**Work instructions**
Identify the line with "The width and"; copy word for word that line and every one after it, to the end of the listing. Exclude pictures.

**Data for this exercise**
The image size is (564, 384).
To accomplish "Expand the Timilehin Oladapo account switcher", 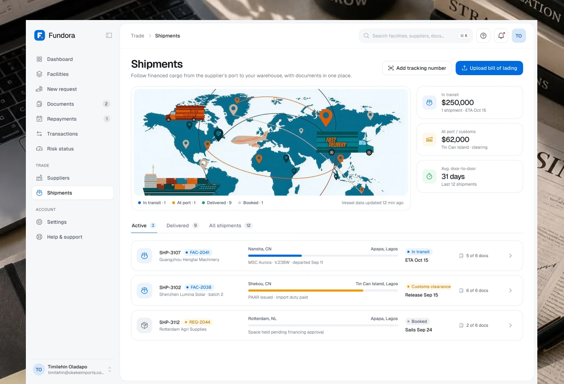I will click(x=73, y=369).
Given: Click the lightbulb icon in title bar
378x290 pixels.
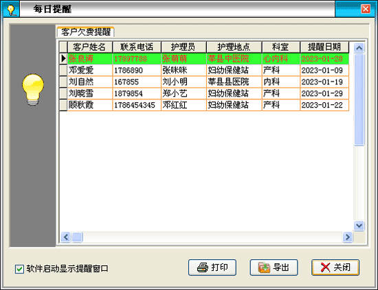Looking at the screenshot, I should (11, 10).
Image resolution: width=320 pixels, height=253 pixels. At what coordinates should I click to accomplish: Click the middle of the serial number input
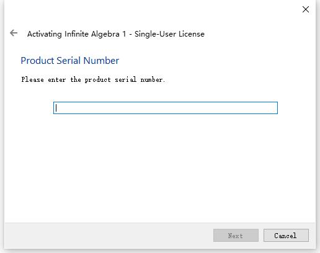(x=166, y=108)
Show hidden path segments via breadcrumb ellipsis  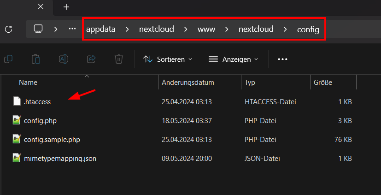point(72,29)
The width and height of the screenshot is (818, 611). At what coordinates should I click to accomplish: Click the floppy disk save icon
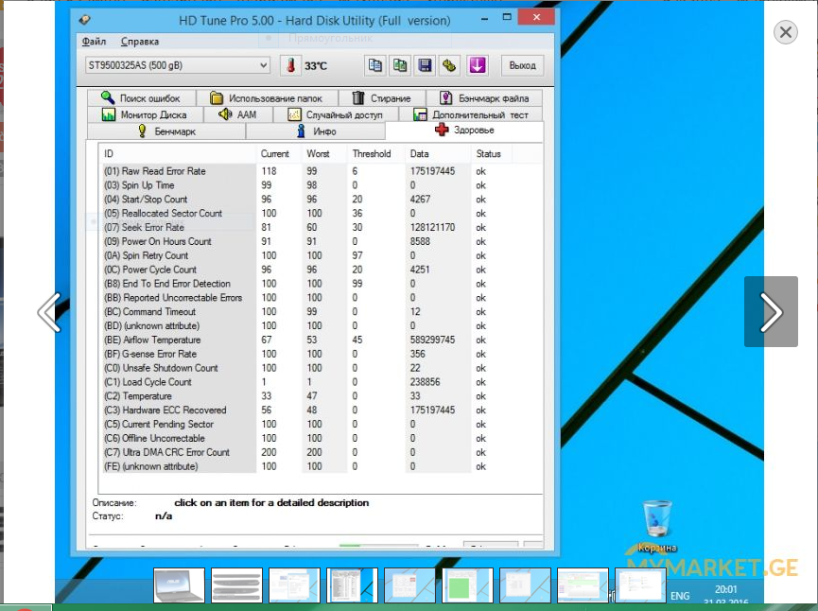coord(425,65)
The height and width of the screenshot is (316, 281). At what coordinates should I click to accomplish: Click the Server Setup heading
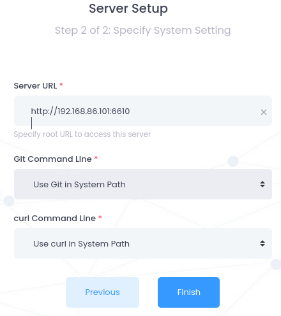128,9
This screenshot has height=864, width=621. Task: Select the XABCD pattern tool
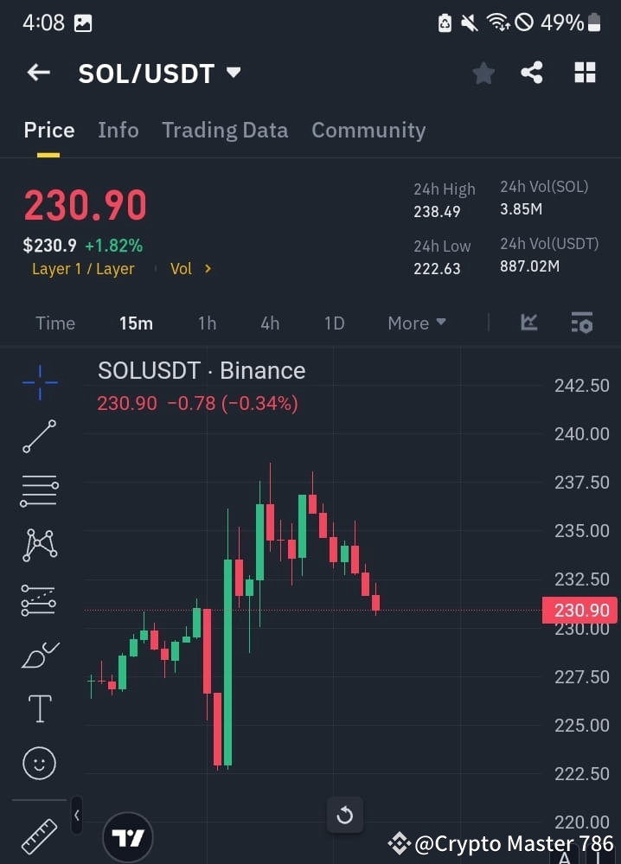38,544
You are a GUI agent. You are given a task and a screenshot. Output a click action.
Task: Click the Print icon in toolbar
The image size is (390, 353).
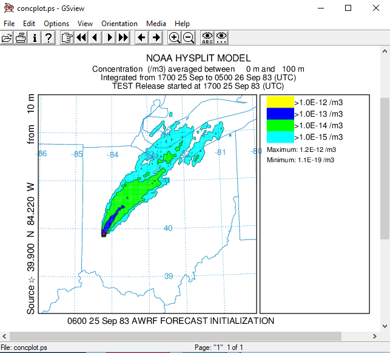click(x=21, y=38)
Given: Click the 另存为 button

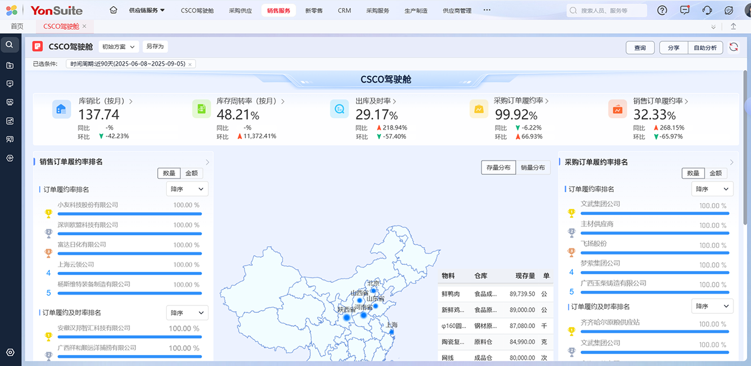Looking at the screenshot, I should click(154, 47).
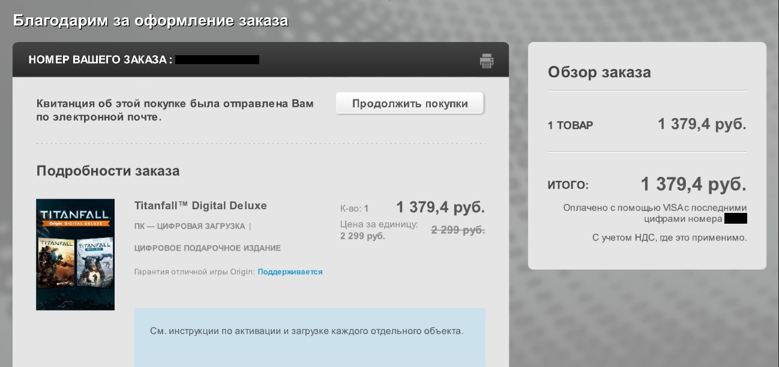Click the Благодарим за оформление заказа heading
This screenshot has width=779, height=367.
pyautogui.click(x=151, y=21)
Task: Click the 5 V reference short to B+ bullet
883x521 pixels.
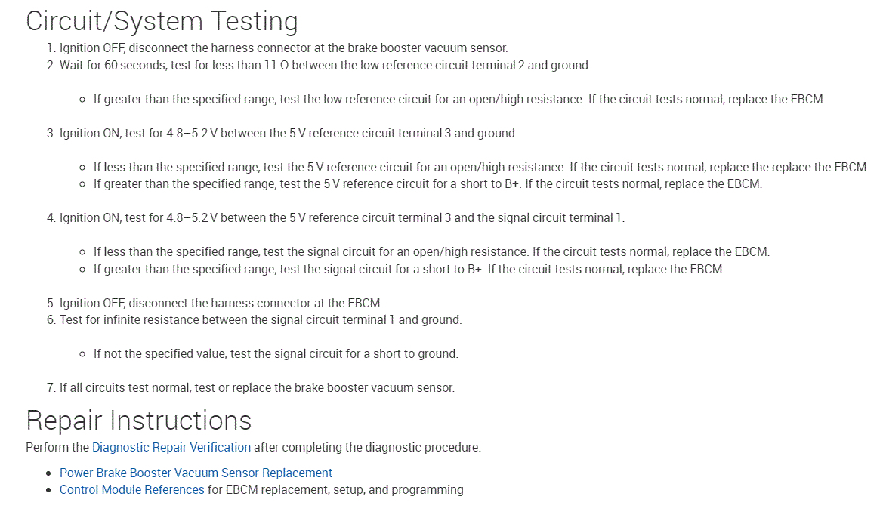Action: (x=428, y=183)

**Result**
The width and height of the screenshot is (818, 611). At what coordinates should I click to accomplish: Click the floppy disk save icon
coord(425,65)
The height and width of the screenshot is (316, 281). At what coordinates should I click to accomplish: Click the Server Setup heading
128,9
This screenshot has height=864, width=621. Task: Select the XABCD pattern tool
38,544
You are a GUI agent. You are given a task and a screenshot. Output a click action.
Task: Click the Print icon in toolbar
The image size is (390, 353).
click(x=21, y=38)
Given: Click the 另存为 button

Looking at the screenshot, I should click(154, 47).
Click the Благодарим за оформление заказа heading
This screenshot has width=779, height=367.
pyautogui.click(x=151, y=21)
Task: Click the 5 V reference short to B+ bullet
883x521 pixels.
Action: (x=428, y=183)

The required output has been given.